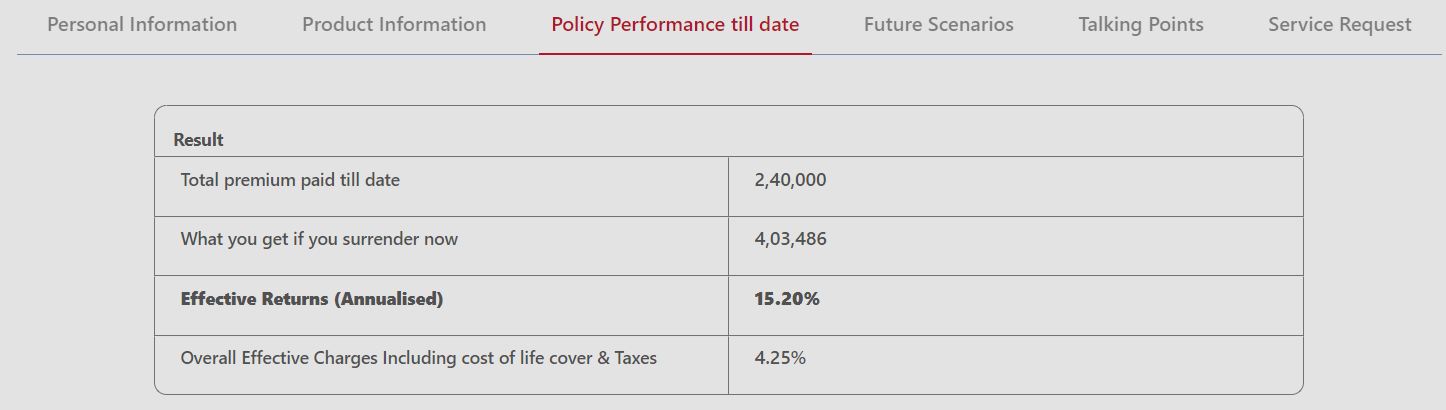Click the 2,40,000 premium value

point(790,180)
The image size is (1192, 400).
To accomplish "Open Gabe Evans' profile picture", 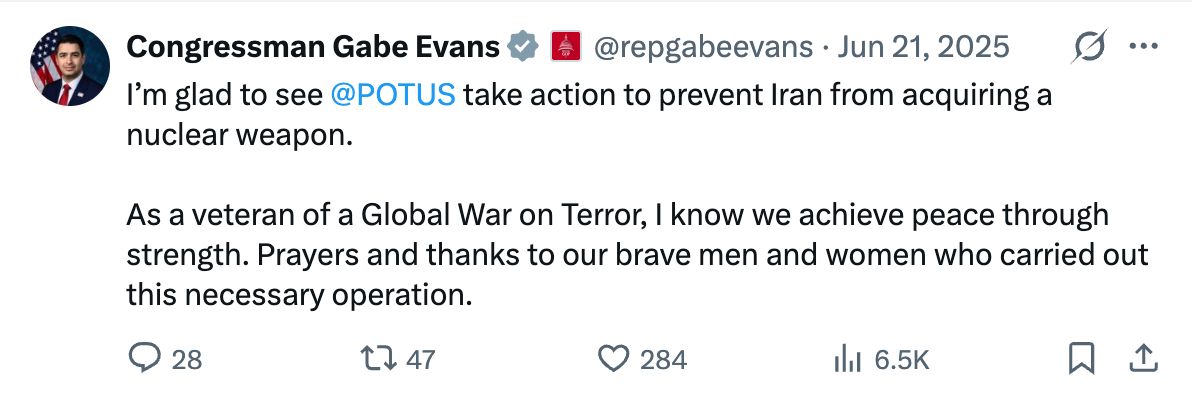I will pyautogui.click(x=71, y=66).
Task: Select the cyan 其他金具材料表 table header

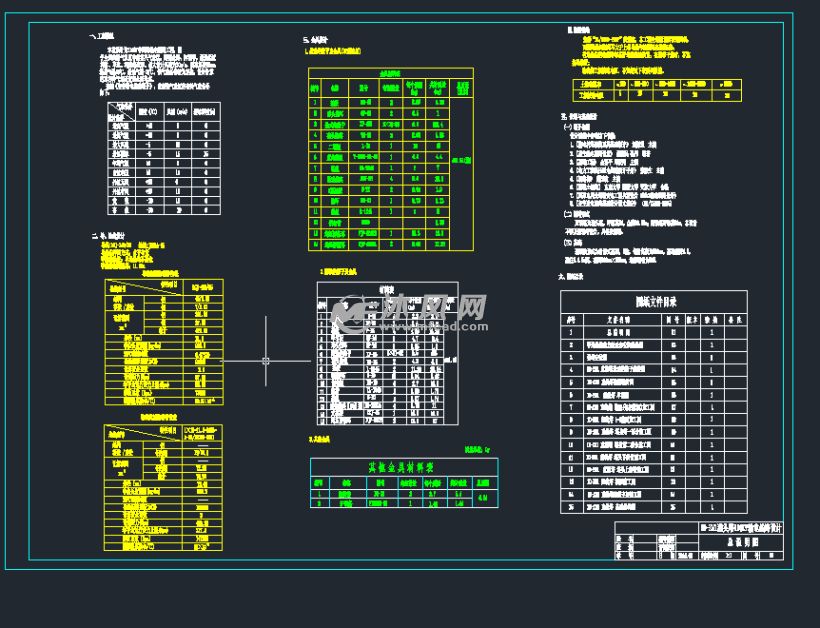Action: 402,467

□ □ □

Problem statement -
Count the lines in the entries above that contain the word "Task". Reply with only the number.

Written solution -
1